Please translate this sentence from the forum thread on projector edge blending into Spanish: "If the projector cannot do that, then you end up with extreme bright areas where the image overlaps."

Source document:
☆ ☆ ☆ ☆

# Ever use Matrox M9188 for multiple projectors w edge blending w/o edgeblen projectors



## SouthFloridaSFX (Apr 4, 2012)

I am looking for an affordable solution to run 8 projectors horizontally to make one looonnngggg screen. Matrox recommends using edge blending projectors for why my guess would be to control the brightness on the blend. Has anyone ever used this card without an edgeblending projector?


Thanks!

Heres there quote:

Works with Affordable Edge Blending Projectors

The Matrox PowerDesk Edge Overlap feature included in all M-Series cards support edge blending projectors (examples: Mitsubishi 8000 Series and Panasonic D6000 series). These projectors provide excellent image quality, ever increasing luminance, high reliability and are cost effective.


----------



## ruinexplorer (Apr 4, 2012)

*Re: Ever use Matrox M9188 for multiple projectors w edge blending w/o edgeblen projec*

No, I have not (but I haven't used that specific product anyhow). Why would you want to do that? What this says to me is that the product will provide the overlapped image (other products don't do this), but it will require the projector to be able to do the blending. If the projector cannot do that, then you end up with extreme bright areas where the image overlaps. Also, if you just try to butt the images together, then it is more noticeable if your projectors are not the same intensity.


----------



## SouthFloridaSFX (Apr 4, 2012)

☆ ☆ ☆ ☆

Data entries:
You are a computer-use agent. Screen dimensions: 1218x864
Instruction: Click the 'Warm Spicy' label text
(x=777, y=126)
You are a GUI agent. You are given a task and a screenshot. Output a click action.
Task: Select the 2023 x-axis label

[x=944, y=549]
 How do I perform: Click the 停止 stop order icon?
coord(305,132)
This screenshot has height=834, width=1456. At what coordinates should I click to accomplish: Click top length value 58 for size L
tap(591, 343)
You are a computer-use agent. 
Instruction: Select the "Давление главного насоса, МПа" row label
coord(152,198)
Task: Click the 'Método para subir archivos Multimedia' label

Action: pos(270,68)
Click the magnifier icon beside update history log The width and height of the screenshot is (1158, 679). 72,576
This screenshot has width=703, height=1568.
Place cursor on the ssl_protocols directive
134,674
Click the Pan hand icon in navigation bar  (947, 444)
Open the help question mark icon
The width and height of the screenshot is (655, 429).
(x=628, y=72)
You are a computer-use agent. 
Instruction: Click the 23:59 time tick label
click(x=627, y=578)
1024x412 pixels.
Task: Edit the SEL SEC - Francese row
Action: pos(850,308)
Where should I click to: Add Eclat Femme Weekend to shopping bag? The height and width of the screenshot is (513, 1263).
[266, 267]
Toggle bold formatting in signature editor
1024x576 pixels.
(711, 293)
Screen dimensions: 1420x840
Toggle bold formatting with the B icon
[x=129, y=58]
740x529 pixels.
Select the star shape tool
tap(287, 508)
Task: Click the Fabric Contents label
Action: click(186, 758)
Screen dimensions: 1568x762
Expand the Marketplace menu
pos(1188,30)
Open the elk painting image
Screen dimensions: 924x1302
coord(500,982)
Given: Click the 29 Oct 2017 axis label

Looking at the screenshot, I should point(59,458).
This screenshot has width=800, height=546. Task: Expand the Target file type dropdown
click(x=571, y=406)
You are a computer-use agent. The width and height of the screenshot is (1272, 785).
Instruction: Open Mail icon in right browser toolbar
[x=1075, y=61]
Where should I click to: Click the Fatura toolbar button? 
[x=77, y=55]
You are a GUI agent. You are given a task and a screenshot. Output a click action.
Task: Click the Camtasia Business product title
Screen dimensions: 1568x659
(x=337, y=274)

☆ ☆ ☆ ☆

Exercise output:
Si el proyector no puede hacer eso, terminas con zonas extremadamente brillantes donde la imagen se superpone.